Task requirements:
• a. In the FAIR article, change "service" to "server" throughout the part that opens with the words containing "Simply put, the" and closes with "to become available.", and give that part again.
• b. Write what comes next in the FAIR article, starting after its last sentence.

Page text:
◆ ◆ ◆ ◆

FAIR: Allocating Resources Fairly at Scale

Mihir Sathe
10 min readOct 5, 2024

--

I recently published a Go library called FAIR, designed to maintain fair resource distribution using a randomized algorithm called stochastic fair BLUE with constant memory requirements. My vision for this project is to make it a “fit-and-forget” solution for most applications, requiring minimal tuning or operational overhead. The project has already gained notable attention, including a feature on the top of the HackerNews, which was incredibly exciting.

In this post, I’ll take a deep dive into the algorithm behind FAIR and discuss both the optimizations I’ve made, as well as those in the pipeline, to ensure it works effectively in real-world scenarios. If you’re curious about the project, feel free to check out the GitHub repo and give it a star to stay updated!

What is Fairness?

Fairness in a multi-tenant service is a complex topic. AWS has an excellent paper on Amazon’s view of fairness, which, given my long tenure there, also informs my perspectives. In the context of FAIR, we’re primarily concerned with non-quota-based admission control scenarios.

Simply put, the job of a service is to “serve” resources. These resources can be high-level business objects like sports event tickets, map tiles, or slots on a worker node to run compute jobs. They also include implicit resources like the CPU and memory of the service node itself needed to handle a request. Both types of resources are often limited (the latter always are). When a service starts running out of resources, it must either keep requests waiting or reject them and ask clients to try again later. It’s almost always better to fail fast (i.e., throttle) rather than wait for a resource to become available.

◆ ◆ ◆ ◆

Data extract:

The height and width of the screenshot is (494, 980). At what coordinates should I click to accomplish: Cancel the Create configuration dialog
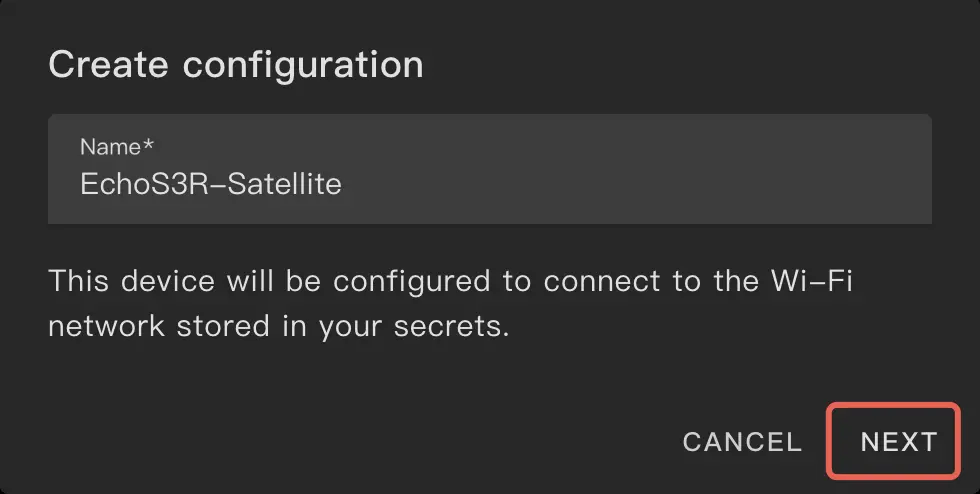click(742, 442)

◆ ◆ ◆ ◆

Outputs in order:
• a.
Simply put, the job of a server is to “serve” resources. These resources can be high-level business objects like sports event tickets, map tiles, or slots on a worker node to run compute jobs. They also include implicit resources like the CPU and memory of the server node itself needed to handle a request. Both types of resources are often limited (the latter always are). When a server starts running out of resources, it must either keep requests waiting or reject them and ask clients to try again later. It’s almost always better to fail fast (i.e., throttle) rather than wait for a resource to become available.

• b.
Now, let’s consider multi-tenancy, where a single service handles requests from a large number of uncorrelated clients. When you have to start throttling requests because supply can’t keep up with demand, unless you explicitly address fairness, you might end up allocating virtually all available resources to a minority of clients with very high request rates (often called “heavy hitters”), while starving the rest of the clients who are making requests at a reasonable rate. This discourages good behavior and forces your clients to aggressively retry, risking a full outage.

Figure 1 shows a simulated example of such an event: the service can only handle 600 requests per minute, and client-0 is trying to consume all of it, which works fine when it’s the only client. As soon as more clients making more modest requests arrive, they go largely empty handed, while client-0 continues to receive a disproportionately large share of the resources due to its higher request rate.

Figure 1

Now, consider how fairness throttling works when we implement it using FAIR. In this approach, we aim to minimize the number of clients that experience significant throttling by concentrating most of the throttling on the heavy hitters. As a result, clients making requests at lower rates see very few throttles and can largely acquire the resources they need. Meanwhile, heavy hitters can still access resources, but at reduced rates.

Once the resource constraints are resolved, all clients — including the heavy hitters — can return to consuming resources at their desired rates. This method ensures a fair distribution of resources among clients with varying request rates. Seems fair, right?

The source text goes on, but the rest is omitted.